El dedo en el gatillo
Verdades y mentiras
Cuando llegué al país con la imagen de un realengo, ante mis quebrantos de salud iba a los hospitales públicos. El hospital “Morgan 17” quedaba a dos esquinas de mi primer trabajo y allí hacía filas para consultas clínicas. Un médico paciente me entregaba recetas de medicamentos que casi nunca podía adquirir. Solo tenía cobertura en farmacias del gobierno.
Me enfermaba poco. Era mayor la necesidad de sobrevivencia, y la obligación de mantener a los míos, allá en La Habana. Ellos esperaban mis noticias, en un país que luchaba por sobrevivir a un período especial inevitable después de la caída del Muro de Berlín. Mi ser era un pedazo de carne a flote gracias a la generosidad de aquel doctor con salario de miseria, pero inmenso que me abría las puertas de su sabiduría con los escasos recursos que tenía a mano. Siempre me descubría sentado en la sala de espera y se las ingeniaba para antenderme por encima de un gentío sobresaltado que gemía por su atención.
Cuando llegó la avanzada de mi familia, mi pequeño hijo fue atendido varias veces en el hospital Robert Read Cabral de entonces. Allí hacíamos turno unidos a la masividad infantil que a diario acudía en busca de sanación.
Recientemente, visité el hospital Salvador G. Gautier en busca de un examen cardiaco y un electrocardiograma, requisitos solicitados en otro centro clínico para varios estudios internos.
Allí conocí la destreza profesional del doctor Fulgencio Severino, quien me atendió con esmero y prontitud y me ofreció varios consejos muy profesionales y respetables que le agradezco en demasía.
Anduve por aquellos pasillos que merecen una atención más prioritaria del Estado. Contemplé pacientes que me miraban como si fuera un mesías capaz de resucitarlos. Ví camas sin sábanas, internos pernoctando encima de de forros de hule, pacientes que solo pedían salvación.
Tan importante como aquello fue la atención del personal de salud que acompañaba al doctor Severino en la sala de cardiología. Profesionales que trabajan con un galeno que los respeta y sabe valorarlos. Junto a la destreza y conocimientos con que atienden al paciente, brindan lecciones de amor que los hacen olvidar sus dolencias.

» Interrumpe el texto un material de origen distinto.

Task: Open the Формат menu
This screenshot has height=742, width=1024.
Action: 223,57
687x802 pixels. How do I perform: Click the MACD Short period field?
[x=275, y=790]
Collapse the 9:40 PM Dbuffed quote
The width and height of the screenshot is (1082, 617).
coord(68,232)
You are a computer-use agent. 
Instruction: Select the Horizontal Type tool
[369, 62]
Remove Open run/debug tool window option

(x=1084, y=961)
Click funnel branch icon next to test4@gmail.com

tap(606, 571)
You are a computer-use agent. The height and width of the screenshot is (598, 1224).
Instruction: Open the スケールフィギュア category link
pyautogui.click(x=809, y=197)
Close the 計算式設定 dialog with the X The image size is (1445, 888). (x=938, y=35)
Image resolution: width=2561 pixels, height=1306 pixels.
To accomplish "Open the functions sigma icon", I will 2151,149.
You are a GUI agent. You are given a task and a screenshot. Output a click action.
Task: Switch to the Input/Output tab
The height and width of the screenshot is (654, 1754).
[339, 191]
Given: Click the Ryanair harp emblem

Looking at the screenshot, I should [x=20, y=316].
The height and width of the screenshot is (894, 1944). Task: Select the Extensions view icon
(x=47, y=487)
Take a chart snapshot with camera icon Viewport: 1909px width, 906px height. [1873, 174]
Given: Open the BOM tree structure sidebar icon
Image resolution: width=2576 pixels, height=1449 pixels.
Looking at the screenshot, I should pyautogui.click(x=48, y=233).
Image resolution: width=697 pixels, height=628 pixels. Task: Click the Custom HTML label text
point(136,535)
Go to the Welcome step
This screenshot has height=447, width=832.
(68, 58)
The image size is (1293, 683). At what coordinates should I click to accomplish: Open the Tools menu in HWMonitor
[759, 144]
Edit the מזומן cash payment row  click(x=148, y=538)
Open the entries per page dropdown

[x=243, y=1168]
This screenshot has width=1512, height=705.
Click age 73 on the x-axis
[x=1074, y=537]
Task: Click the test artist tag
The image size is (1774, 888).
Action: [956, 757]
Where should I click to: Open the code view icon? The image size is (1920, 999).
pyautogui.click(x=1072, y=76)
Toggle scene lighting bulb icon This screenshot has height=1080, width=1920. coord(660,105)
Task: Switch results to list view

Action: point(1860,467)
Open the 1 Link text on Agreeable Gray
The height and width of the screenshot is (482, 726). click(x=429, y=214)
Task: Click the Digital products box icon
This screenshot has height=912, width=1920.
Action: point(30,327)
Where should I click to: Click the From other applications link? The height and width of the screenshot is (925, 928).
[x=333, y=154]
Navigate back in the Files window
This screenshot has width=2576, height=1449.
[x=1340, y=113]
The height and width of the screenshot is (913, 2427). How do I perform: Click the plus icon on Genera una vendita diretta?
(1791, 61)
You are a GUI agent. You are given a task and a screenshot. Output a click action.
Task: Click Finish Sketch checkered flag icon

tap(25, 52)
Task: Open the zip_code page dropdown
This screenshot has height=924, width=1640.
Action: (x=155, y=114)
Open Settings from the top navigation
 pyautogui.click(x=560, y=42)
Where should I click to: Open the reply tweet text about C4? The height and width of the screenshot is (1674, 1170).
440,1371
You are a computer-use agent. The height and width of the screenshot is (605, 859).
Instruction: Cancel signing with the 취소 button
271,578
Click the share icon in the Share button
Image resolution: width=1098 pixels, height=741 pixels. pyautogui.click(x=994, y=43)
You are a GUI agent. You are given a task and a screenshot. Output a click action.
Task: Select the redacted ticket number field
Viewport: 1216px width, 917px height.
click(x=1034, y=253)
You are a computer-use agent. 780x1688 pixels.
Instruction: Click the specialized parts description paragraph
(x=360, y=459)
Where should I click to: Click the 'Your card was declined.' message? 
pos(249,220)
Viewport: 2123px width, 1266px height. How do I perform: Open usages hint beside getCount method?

Las malas decisiones que he tomado en mi vida han sido por seguir el rumbo aventurero del capricho. Y algunas buenas también. A mis padres les agradezco poder mirar al mundo todos los días a traves de sus ojos. Ellos ocupan mi cuerpo y me increpan. Mi madre siempre pensó que su hijo sería rey, Por suerte, solo soy un pedazo de carne que ha sabido sobreponerse a estocadas en el pecho, entre ecos y murmullos.
Quien mira el mundo con mirada ajena es menos propenso a conocerlo porque los contextos cambian y, lo visto ayer, hoy se desvanece ante el auge de la novedad que arraza a todo el que no es capaz de aplaudirla.
De todo esto, una conclusión sensata corre a favor de quien no persigue y defiende su olfato, y queda al margen del combate cotidiano, Lo deja todo a las garras de la suerte.
Tengo tres peces en mi casa que mis nietos heredarán algún día. Viven en pesceras distintas porque juntos se pelean, y se hacen la vida imposible. Se le cambia el agua todos los días y aprendieron a sobrevivir en el pequeño espacio donde están confinados. Duermen casi siempre y, cuando despiertan, van en busca de la comida sintética que les procuro. Los tres llevan casi diez años conmigo y conocen sus horarios y métodos para mantenerse sanos y rebeldes. Llevan una rutina ejemplar aunque separados: Duermen, defecan, comen, nadan lo que pueden y buscan residuos de comida en el fondo de sus pesceras respectivas.
Me he encariñado con ellos al igual que con los gatos que deambulan en el edificio. Han acabado con las ratas y ratones que a cada rato campeaban por sus respetos: Duermen, comen, fornican a las buenas o a las malas, cazan ratones y lagartos todos los días a la buena de Dios.
Esas mascotas postizas las he hecho mías por unos cuantos pesos o por la siempre honorable gratuidad. Nada peor para la imagen de un luchador que trabaja, lucha y busca la forma de sobrevivir con dignidad.
Son animales, es cierto, y nacieron solo para ser admirados, temidos o denigrados por otros similares. Pero nosotros también. Y esa es una forma de maltrato que todos los días me obliga a darme espaldarazos en busca de una respuesta que no existe.